● **Records for the task**:
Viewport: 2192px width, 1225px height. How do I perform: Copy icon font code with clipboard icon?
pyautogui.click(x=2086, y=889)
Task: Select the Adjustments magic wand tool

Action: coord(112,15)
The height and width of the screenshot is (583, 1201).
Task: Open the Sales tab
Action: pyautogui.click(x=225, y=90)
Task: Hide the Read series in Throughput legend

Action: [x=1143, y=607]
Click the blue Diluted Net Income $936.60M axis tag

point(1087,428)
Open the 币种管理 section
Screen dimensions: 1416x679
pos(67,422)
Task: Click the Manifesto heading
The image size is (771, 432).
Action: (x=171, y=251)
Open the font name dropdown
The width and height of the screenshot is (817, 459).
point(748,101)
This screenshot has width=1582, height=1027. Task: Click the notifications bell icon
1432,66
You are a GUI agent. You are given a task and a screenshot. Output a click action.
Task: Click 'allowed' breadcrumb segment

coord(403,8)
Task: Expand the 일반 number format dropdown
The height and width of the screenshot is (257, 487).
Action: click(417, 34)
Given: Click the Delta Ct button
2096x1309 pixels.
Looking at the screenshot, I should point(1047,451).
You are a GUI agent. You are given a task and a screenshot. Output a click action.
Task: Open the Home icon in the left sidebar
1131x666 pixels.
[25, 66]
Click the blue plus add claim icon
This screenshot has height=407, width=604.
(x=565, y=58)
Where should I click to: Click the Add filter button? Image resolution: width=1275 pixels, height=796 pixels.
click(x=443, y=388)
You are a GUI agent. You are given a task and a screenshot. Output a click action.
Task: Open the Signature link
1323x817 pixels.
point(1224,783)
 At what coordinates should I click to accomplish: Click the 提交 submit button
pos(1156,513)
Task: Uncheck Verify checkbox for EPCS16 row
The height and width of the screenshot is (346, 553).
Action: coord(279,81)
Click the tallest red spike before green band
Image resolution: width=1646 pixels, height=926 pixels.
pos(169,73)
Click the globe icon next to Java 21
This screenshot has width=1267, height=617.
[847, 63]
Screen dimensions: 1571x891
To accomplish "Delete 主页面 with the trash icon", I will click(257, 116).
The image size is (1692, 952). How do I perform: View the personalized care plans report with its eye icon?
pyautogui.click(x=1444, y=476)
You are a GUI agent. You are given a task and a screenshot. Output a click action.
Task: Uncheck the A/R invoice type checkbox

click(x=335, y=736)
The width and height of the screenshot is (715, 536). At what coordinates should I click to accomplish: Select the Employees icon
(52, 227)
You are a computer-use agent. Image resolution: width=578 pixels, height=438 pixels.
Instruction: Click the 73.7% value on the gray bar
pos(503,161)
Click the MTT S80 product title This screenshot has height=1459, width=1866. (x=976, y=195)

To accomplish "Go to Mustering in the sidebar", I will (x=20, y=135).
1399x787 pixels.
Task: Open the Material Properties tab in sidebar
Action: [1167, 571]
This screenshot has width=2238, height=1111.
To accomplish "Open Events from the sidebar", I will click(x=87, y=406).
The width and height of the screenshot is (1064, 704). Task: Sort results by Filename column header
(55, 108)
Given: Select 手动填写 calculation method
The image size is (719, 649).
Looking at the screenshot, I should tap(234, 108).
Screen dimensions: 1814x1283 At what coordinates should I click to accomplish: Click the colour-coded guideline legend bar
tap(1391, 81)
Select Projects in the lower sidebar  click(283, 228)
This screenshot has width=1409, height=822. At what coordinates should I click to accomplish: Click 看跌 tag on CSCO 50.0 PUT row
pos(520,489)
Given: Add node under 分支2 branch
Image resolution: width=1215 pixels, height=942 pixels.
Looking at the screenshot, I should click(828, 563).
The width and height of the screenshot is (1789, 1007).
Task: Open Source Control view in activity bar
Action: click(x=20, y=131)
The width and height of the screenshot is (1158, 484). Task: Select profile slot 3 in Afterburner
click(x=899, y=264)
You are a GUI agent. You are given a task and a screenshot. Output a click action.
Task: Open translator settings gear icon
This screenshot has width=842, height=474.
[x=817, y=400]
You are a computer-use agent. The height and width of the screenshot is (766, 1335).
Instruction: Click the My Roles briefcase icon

● **Action item**: Print out the whole listing exactly as it appears.

● **Answer area**:
Viewport: 2192px width, 1225px height. How do I perform: Copy icon font code with clipboard icon?
pyautogui.click(x=2086, y=889)
Task: Select the Adjustments magic wand tool

Action: coord(112,15)
The height and width of the screenshot is (583, 1201).
Task: Open the Sales tab
Action: pyautogui.click(x=225, y=90)
Task: Hide the Read series in Throughput legend

Action: [x=1143, y=607]
Click the blue Diluted Net Income $936.60M axis tag

point(1087,428)
Open the 币种管理 section
Screen dimensions: 1416x679
pos(67,422)
Task: Click the Manifesto heading
The image size is (771, 432).
Action: (x=171, y=251)
Open the font name dropdown
The width and height of the screenshot is (817, 459).
point(748,101)
This screenshot has width=1582, height=1027. Task: Click the notifications bell icon
1432,66
You are a GUI agent. You are given a task and a screenshot. Output a click action.
Task: Click 'allowed' breadcrumb segment

coord(403,8)
Task: Expand the 일반 number format dropdown
The height and width of the screenshot is (257, 487).
Action: click(417, 34)
Given: Click the Delta Ct button
2096x1309 pixels.
Looking at the screenshot, I should point(1047,451).
You are a GUI agent. You are given a task and a screenshot. Output a click action.
Task: Open the Home icon in the left sidebar
1131x666 pixels.
[25, 66]
Click the blue plus add claim icon
This screenshot has height=407, width=604.
(x=565, y=58)
Where should I click to: Click the Add filter button? Image resolution: width=1275 pixels, height=796 pixels.
click(x=443, y=388)
You are a GUI agent. You are given a task and a screenshot. Output a click action.
Task: Open the Signature link
1323x817 pixels.
point(1224,783)
 At what coordinates should I click to accomplish: Click the 提交 submit button
pos(1156,513)
Task: Uncheck Verify checkbox for EPCS16 row
The height and width of the screenshot is (346, 553).
Action: coord(279,81)
Click the tallest red spike before green band
Image resolution: width=1646 pixels, height=926 pixels.
pos(169,73)
Click the globe icon next to Java 21
This screenshot has width=1267, height=617.
[847, 63]
Screen dimensions: 1571x891
To accomplish "Delete 主页面 with the trash icon", I will click(257, 116).
The image size is (1692, 952). How do I perform: View the personalized care plans report with its eye icon?
pyautogui.click(x=1444, y=476)
You are a GUI agent. You are given a task and a screenshot. Output a click action.
Task: Uncheck the A/R invoice type checkbox

click(x=335, y=736)
The width and height of the screenshot is (715, 536). At what coordinates should I click to accomplish: Select the Employees icon
(52, 227)
You are a computer-use agent. Image resolution: width=578 pixels, height=438 pixels.
Instruction: Click the 73.7% value on the gray bar
pos(503,161)
Click the MTT S80 product title This screenshot has height=1459, width=1866. (x=976, y=195)

To accomplish "Go to Mustering in the sidebar", I will (x=20, y=135).
1399x787 pixels.
Task: Open the Material Properties tab in sidebar
Action: [1167, 571]
This screenshot has width=2238, height=1111.
To accomplish "Open Events from the sidebar", I will click(x=87, y=406).
The width and height of the screenshot is (1064, 704). Task: Sort results by Filename column header
(55, 108)
Given: Select 手动填写 calculation method
The image size is (719, 649).
Looking at the screenshot, I should tap(234, 108).
Screen dimensions: 1814x1283 At what coordinates should I click to accomplish: Click the colour-coded guideline legend bar
tap(1391, 81)
Select Projects in the lower sidebar  click(283, 228)
This screenshot has width=1409, height=822. At what coordinates should I click to accomplish: Click 看跌 tag on CSCO 50.0 PUT row
pos(520,489)
Given: Add node under 分支2 branch
Image resolution: width=1215 pixels, height=942 pixels.
Looking at the screenshot, I should click(828, 563).
The width and height of the screenshot is (1789, 1007).
Task: Open Source Control view in activity bar
Action: click(x=20, y=131)
The width and height of the screenshot is (1158, 484). Task: Select profile slot 3 in Afterburner
click(x=899, y=264)
You are a GUI agent. You are given a task and a screenshot. Output a click action.
Task: Open translator settings gear icon
This screenshot has width=842, height=474.
[x=817, y=400]
You are a computer-use agent. The height and width of the screenshot is (766, 1335).
Instruction: Click the My Roles briefcase icon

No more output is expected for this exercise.